To do →
Tally how many lines in the listing below contain the word "button", counting only matches with the same case, and reply with the number alone.

# # # # # # #

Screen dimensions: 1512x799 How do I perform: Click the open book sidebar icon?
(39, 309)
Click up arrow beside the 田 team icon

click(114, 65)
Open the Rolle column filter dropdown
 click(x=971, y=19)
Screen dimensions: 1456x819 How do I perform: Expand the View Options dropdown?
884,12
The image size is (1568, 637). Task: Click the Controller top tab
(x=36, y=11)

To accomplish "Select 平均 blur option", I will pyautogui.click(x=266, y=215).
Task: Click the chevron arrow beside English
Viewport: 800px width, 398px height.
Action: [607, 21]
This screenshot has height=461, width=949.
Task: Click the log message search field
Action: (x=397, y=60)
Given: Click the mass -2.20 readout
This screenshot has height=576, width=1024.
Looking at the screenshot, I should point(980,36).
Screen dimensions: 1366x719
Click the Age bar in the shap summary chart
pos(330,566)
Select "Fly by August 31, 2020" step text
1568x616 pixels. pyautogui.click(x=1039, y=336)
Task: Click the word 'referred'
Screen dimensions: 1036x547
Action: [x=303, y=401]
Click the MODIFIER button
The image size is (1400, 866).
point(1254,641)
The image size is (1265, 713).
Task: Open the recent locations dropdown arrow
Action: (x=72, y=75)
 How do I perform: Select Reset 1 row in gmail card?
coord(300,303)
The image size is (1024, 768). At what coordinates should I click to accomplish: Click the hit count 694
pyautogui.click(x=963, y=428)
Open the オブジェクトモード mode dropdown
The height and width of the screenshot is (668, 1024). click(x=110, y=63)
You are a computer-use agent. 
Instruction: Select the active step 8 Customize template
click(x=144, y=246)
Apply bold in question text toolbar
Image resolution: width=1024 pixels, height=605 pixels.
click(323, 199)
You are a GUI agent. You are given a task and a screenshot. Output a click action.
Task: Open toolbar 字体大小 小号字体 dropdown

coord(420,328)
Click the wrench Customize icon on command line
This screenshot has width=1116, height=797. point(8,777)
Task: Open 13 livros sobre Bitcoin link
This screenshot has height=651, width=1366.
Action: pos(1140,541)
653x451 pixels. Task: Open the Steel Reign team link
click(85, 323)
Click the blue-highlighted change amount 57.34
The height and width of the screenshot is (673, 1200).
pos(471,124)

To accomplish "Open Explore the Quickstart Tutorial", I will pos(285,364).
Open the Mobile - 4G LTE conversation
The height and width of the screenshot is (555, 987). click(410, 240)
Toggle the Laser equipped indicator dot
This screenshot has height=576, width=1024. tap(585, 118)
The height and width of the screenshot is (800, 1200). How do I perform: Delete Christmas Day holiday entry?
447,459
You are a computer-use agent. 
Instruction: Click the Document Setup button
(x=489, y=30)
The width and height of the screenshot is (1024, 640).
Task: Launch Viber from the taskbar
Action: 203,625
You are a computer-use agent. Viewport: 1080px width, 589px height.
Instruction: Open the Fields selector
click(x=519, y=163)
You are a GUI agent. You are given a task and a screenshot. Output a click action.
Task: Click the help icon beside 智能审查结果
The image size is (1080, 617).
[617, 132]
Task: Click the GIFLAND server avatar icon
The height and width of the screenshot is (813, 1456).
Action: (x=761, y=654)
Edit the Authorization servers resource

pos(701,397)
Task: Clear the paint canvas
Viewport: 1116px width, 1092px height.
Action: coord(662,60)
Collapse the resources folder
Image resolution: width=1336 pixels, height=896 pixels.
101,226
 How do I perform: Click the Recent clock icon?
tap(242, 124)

# # # # # # #

The answer →
2